The Tribunal accepted HMRC’s submission that section 12(1A) of F A 1994 provides that HMRC may assess the amount of duty due from a person and notify them but it does not say that they must assess.

249.

HMRC, say they did not need to assess DSV because Regulation 12(3) provides that DSV is jointly and severally liable in respect of the unpaid excise duty.

250.

The Tribunal held that there was an irregular importation because GWY purported to release the product into free circulation in the UK, and the consumption in the UK, without the necessary formalities having been complied with to release those goods for consumption.

251.

The reason the necessary formalities had not been complied with resulted on the incorrect information received by and the difficulties encountered by DSV on the import declarations and the use of CHIEF.

252.

The excise duty was not declared correctly and was unaccounted for. In Canmi, the taxpayer and HMRC agreed that “the use of an incorrect tax code comprises such an irregularity”.

253.

DSV say that Regulation 12(2) deals with persons whose actions are not covered by Regulation 12(1) but who had some other involvement in an irregular importation. Accordingly, a person can be liable to excise duty under Regulation 12 (12) and not be liable under Regulation 12(1) and it is also possible for more than one person to be liable under Regulation 12 (2) with none of those persons being liable under Regulation 12(1).

254.

Regulation 12(3) builds on Regulation 12 (2) by making it clear that each person involved in an irregular importation is jointly and severally liable to pay the duty.

255.

DSV state that to be ‘involved’, requires a degree of knowledge or dishonesty. By contrast a person who take steps to discover whether or not goods are dutiable and, as a result of the steps taken, honestly believes them not to be dutiable should not be regarded as having been “involved” in an irregular importation for the purposes of Regulation 12 (2).

256.

In Perfect 2022, Mr Perfect had no interest of his own in the imported goods, was not part of any conspiracy and had simply followed instructions, the Court imposed a strict liability in relation to Regulation 13. This stated that the individual’s innocence did not matter and that the liability to excise duty was a strict liability.

257.

The Tribunal considered that a degree of knowledge or dishonesty was not required in order to be ‘involved’ and the DSV were involved.

258.

The Tribunal consider that the same strict liability set out in Perfect 2022 applies to Regulation 12 and agrees with Canmi [at 32] that the strict liability in relation to Regulation 13 is equally apposite to ‘involvement’ in Regulation 12.

259.

In any event DSV were not “unaware that the goods were subject to a duty of excise” as NB’s instinct from the outset was that excise duty was payable and the various attempts were made to declare it which were ultimately to confirm that instinct.

260.

The Tribunal considered that on the facts before it the importation was “irregular” and that DSV was involved in that irregular importation.

261.

Accordingly, the Tribunal considered that DSV were joint and severally liable for the assessments against GWY in terms of the Regulations.

262.

For the reasons stated, the appeal is dismissed.

Right to apply for permission to appeal

263.

This document contains full findings of fact and reasons for the decision.
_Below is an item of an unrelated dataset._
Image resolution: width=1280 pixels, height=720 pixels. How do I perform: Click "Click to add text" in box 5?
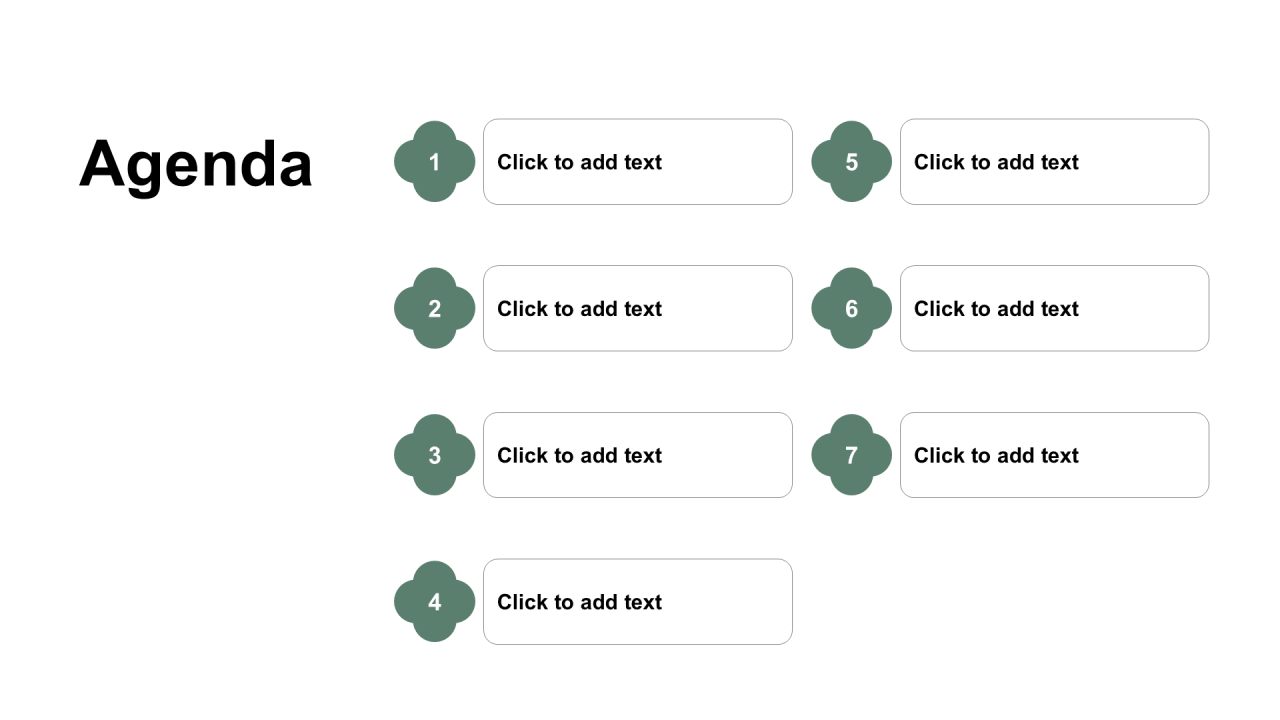pos(996,162)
Any party dissatisfied with this decision has a right to apply for permission to appeal against it pursuant to Rule 39 of the Tribunal Procedure (First-tier Tribunal) (Tax Chamber) Rules 2009. The application must be received by this Tribunal not later than 56 days after this decision is sent to that party. The parties are referred to “Guidance to accompany a Decision from the First-tier Tribunal (Tax Chamber)” which accompanies and forms part of this decision notice.

TRIBUNAL JUDGE Ruthven Gemmell WS Release date: 14 February 2023

Amended pursuant to Rule 37 of the Tribunal Procedure (First-tier Tribunal) (Tax Chamber) Rules 2009 (as amended) on 16 March 2023.